Task prompt: Can you copy every line of the material, requests included, starting at the line containing "Home (451, 110)" and ending at the line containing "Download (867, 854)", and shift each coordinate by adding 22 to both of its numbers? Give only those lines.

# # #

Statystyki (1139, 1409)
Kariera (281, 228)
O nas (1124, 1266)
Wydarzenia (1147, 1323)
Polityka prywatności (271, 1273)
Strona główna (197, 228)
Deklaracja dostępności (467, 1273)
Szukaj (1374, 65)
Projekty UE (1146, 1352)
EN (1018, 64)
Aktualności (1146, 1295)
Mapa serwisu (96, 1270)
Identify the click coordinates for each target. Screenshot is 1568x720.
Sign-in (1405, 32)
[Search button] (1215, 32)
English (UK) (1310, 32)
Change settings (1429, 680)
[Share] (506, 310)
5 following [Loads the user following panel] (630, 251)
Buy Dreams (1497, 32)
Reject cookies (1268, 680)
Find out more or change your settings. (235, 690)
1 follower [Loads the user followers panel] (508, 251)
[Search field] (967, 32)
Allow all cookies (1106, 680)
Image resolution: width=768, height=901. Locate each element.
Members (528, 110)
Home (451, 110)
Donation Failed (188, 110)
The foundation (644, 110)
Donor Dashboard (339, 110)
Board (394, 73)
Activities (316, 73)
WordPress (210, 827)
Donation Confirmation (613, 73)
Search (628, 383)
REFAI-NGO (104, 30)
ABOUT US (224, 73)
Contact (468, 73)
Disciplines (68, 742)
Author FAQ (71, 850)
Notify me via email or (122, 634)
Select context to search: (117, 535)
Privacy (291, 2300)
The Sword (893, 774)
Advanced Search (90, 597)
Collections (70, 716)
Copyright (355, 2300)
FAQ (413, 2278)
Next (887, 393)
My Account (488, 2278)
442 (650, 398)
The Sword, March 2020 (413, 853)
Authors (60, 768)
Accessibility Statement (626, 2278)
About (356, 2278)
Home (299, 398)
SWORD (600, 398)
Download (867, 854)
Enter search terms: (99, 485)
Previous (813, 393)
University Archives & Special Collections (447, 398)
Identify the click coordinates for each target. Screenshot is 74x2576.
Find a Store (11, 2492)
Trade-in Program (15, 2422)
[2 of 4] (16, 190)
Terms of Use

# # #

Output for this exercise:
Home (473, 132)
Donation Failed (210, 132)
The foundation (666, 132)
Donor Dashboard (361, 132)
Board (416, 95)
Activities (338, 95)
WordPress (232, 849)
Donation Confirmation (635, 95)
Search (650, 405)
REFAI-NGO (126, 52)
ABOUT US (246, 95)
Contact (490, 95)
Disciplines (90, 764)
Author FAQ (93, 872)
Notify me via email or (144, 656)
Select context to search: (139, 557)
Privacy (313, 2322)
The Sword (915, 796)
Advanced Search (112, 619)
Collections (92, 738)
Copyright (377, 2322)
FAQ (435, 2300)
Next (909, 415)
My Account (510, 2300)
442 (672, 420)
The Sword, March 2020 (435, 875)
Authors (82, 790)
Accessibility Statement (648, 2300)
About (378, 2300)
Home (321, 420)
SWORD (622, 420)
Download (889, 876)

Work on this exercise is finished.